Wednesday, March 24, 2010

No Ouches, March 24, 2010

So, of course, I've been focused on my hurts because that is the title of this blog. My life is not about sadness. I have just forgotten to document the 80% wonderful while I was focusing on the 20% hard. So, today I was making tomato soup. I roasted the fresh tomatoes and the whole house smelled sweet and tangy and like summer. Later, I melted olive oil with sweet butter, then added onions, garlic, and crushed red pepper flakes. The aroma was like being wrapped in a olfactory snuggie. Of course, I couldn't smell the red pepper flakes, but I knew they were there. Kind of like you know you have a great date that evening and you are anticipating future events. So, red pepper flakes are expected to bring great pleasure just because you know they are on the horizon.

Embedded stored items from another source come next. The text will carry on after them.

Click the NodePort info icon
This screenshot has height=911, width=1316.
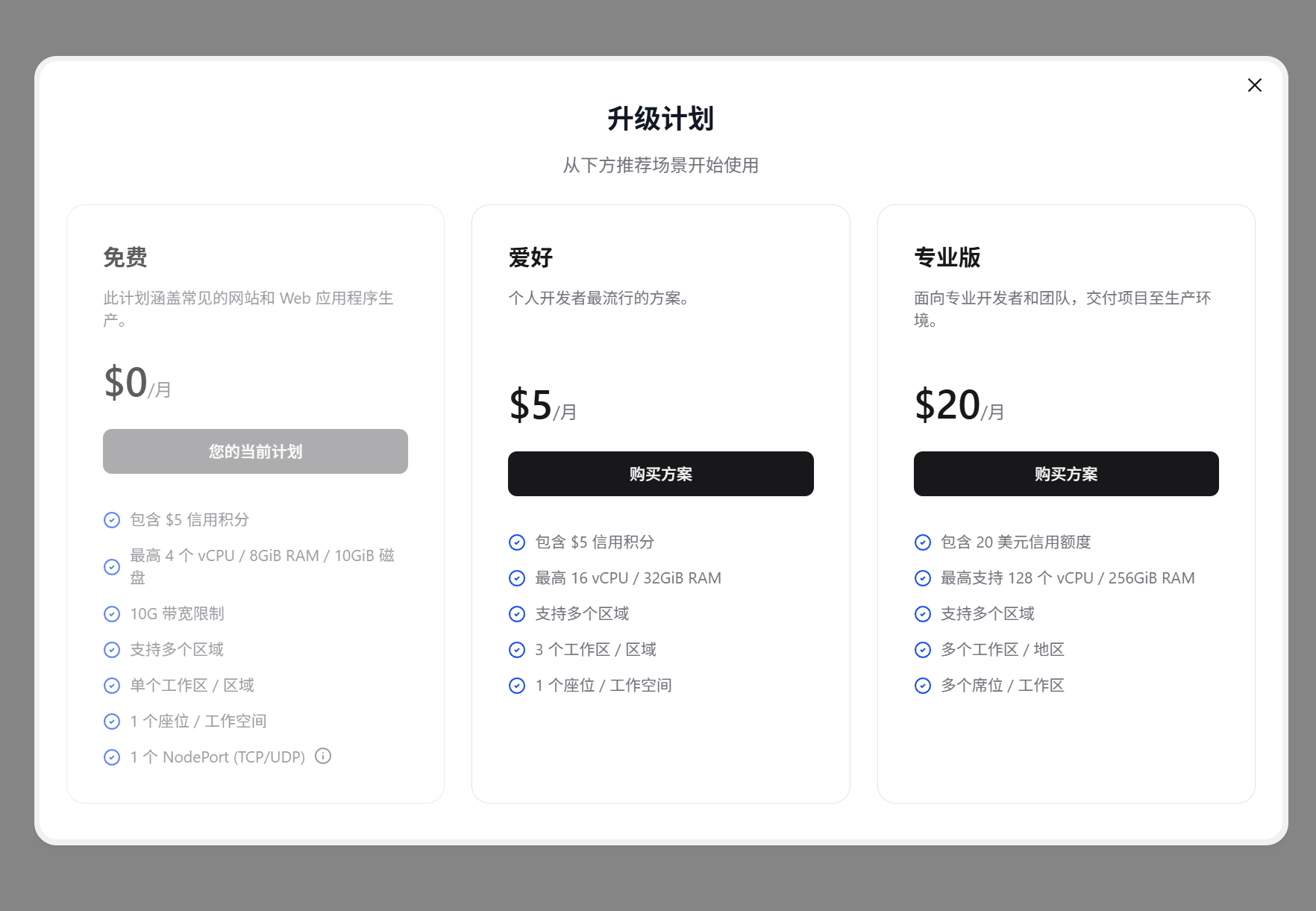coord(323,756)
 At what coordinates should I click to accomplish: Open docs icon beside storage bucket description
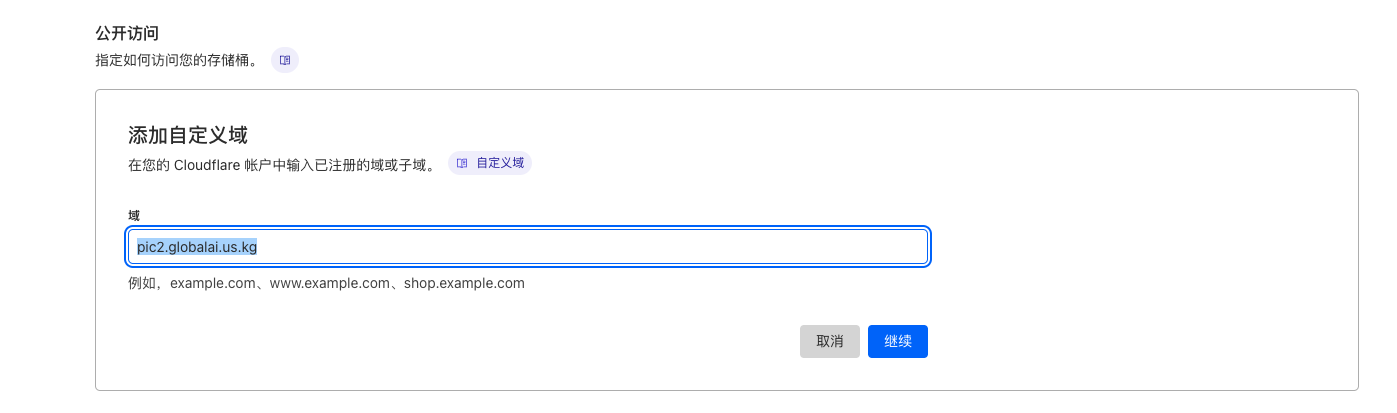tap(285, 60)
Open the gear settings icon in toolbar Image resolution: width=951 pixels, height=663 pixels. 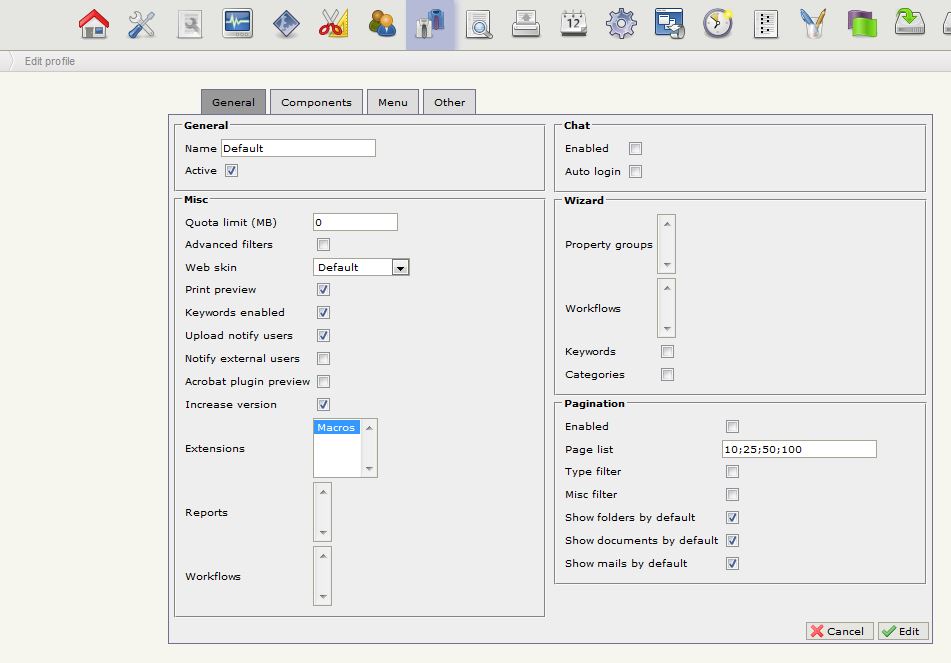coord(621,24)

Another non-ouch: Walter, my crazy, adorable, funny, demanding, affectionate, rescue dog. He is a miniature schnauzer. He is dependable. He will always be exuberant when I return home. Even if I have only been absent for an hour. He is very predictable because he will, in his own schnauzer way, chastise me if I am gone for more than a day. He is so adorable and so disappointed in my neglect that I am reconsidering my occasional vacation plans. The ultimate compliment to doggie personality: I am reorganizing my life to accommodate my schnauzer's whims. By the way, I only work two days a week. He gets lots of long walks and a 5 mile run twice a week. And I feel I need to justify my commitment to nothingness. No one reads this blog but I still feel guilty.